EXTRACT PROVIDED –

════════════════

For those customers who are paying for treatments themselves such as low priced dental or beauty treatments in Eastern Europe ,then the differences in the costs play an important role alongside the quality of treatment that they receive and when making the decision of where to receive their medical care. The driver of the reduced costs will become minor in the EU and in the long-term, due to the balancing wealth levels between East and West. This is now a providential opportunity for Central European health care providers as the quality and not the price becomes the decision-making determinant when choosing the locality .


Health tourism destinations

The sector of traditional spa and cure tourism remains a major factor for the in-bound tourism and a core competence of the CEE-countries. The prevention sector with concepts like medical spa and sustainable health programs and the second health care market will become more important in relation to the cures,. To reduce the risk of failure by using a single product strategy and to scale down the strong reliance on insurance policies, a broader carefully designed product portfolio is an advisable strategy for the health (not cure) destination. Strategic foresight instruments indicate which product strategy is sustainable.

════════════════

GIVEN ENTRIES –
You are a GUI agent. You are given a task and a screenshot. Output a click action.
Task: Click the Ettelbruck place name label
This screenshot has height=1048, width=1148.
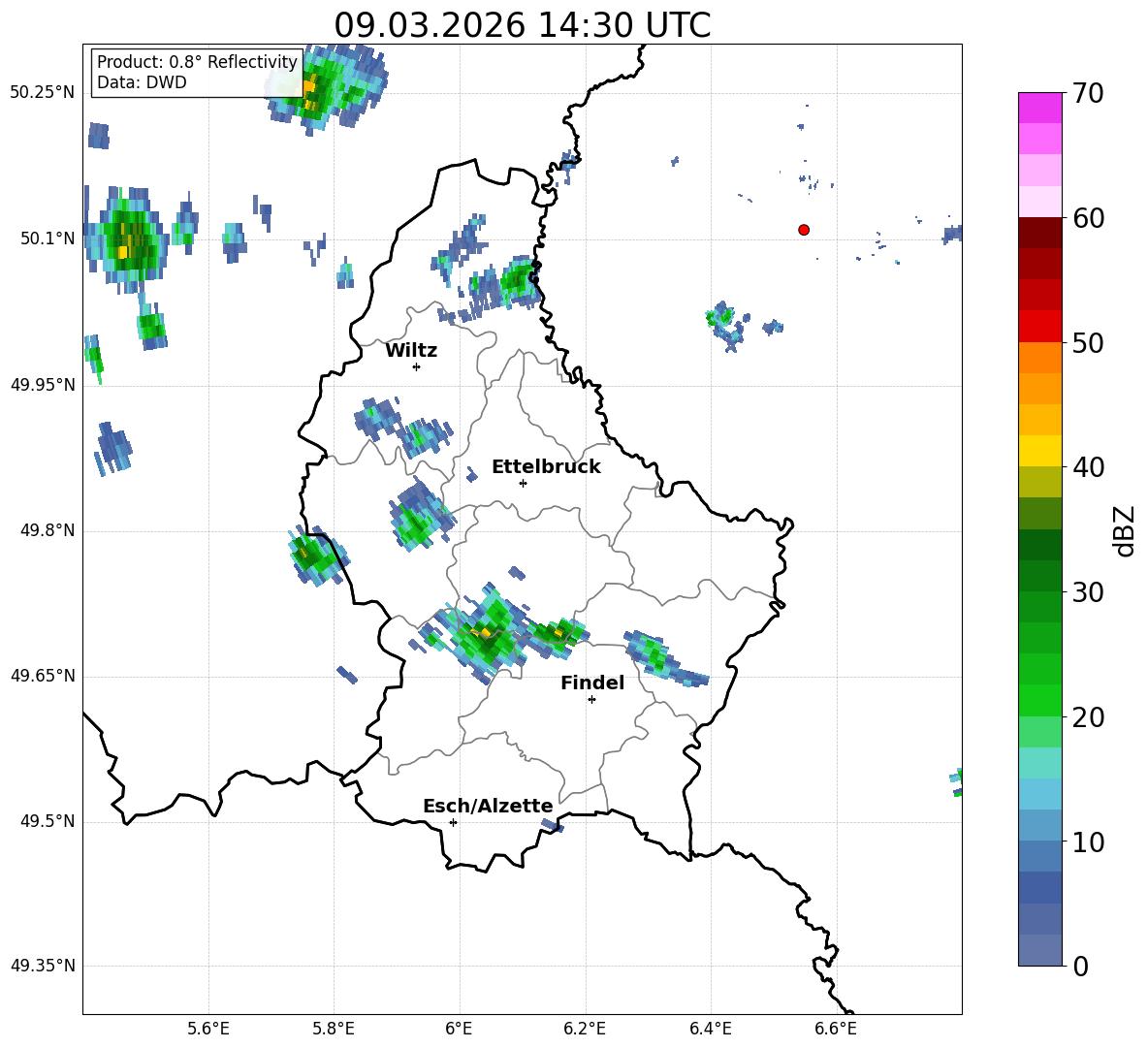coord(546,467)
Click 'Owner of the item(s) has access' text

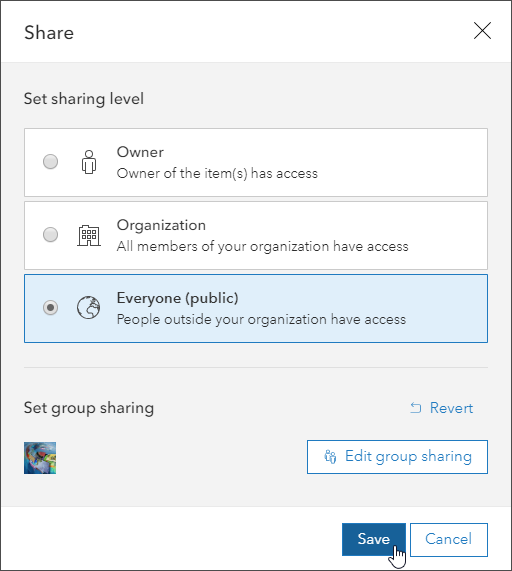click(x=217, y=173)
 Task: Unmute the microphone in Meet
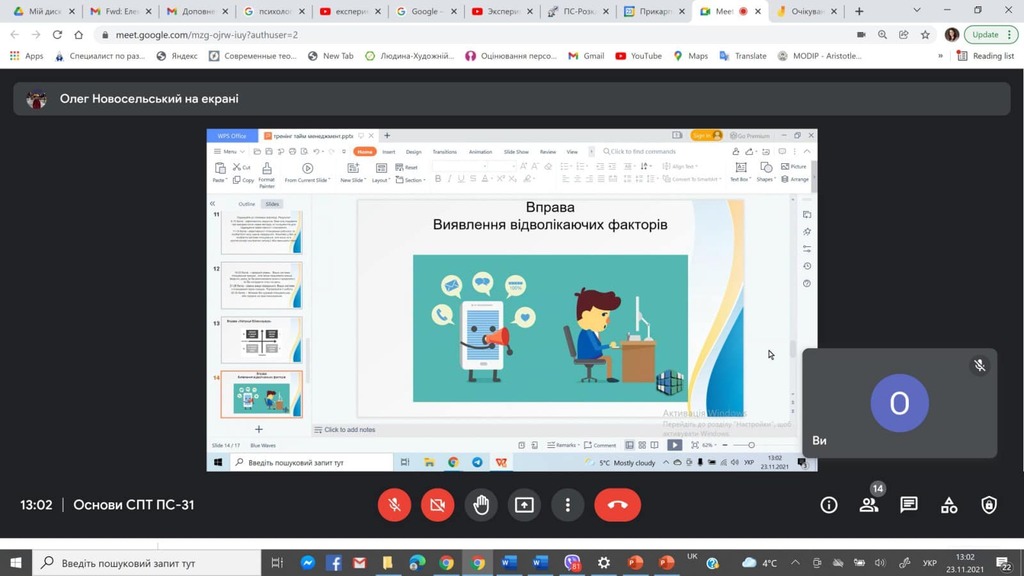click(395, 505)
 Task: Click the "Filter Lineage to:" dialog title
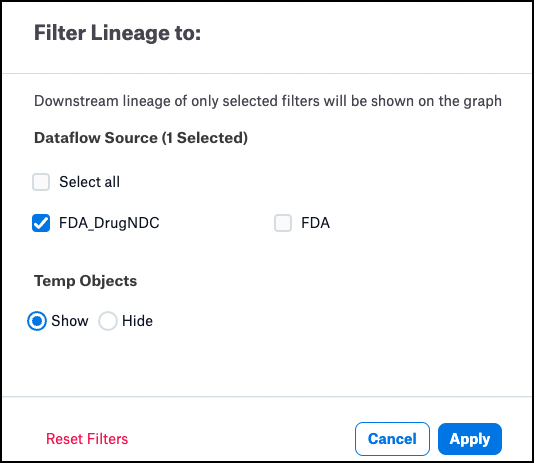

════════════════

WORK ITEM A –
Reproduce the part of the health tourism passage between "Health tourism destinations" and "strategy is sustainable.", inclusive.
WORK ITEM B –
List every geographical region that the health tourism passage names, in order of appearance.

TASK RESPONSE A –
Health tourism destinations

The sector of traditional spa and cure tourism remains a major factor for the in-bound tourism and a core competence of the CEE-countries. The prevention sector with concepts like medical spa and sustainable health programs and the second health care market will become more important in relation to the cures,. To reduce the risk of failure by using a single product strategy and to scale down the strong reliance on insurance policies, a broader carefully designed product portfolio is an advisable strategy for the health (not cure) destination. Strategic foresight instruments indicate which product strategy is sustainable.

TASK RESPONSE B –
- Eastern Europe
- EU
- East
- West
- Central European
- CEE-countries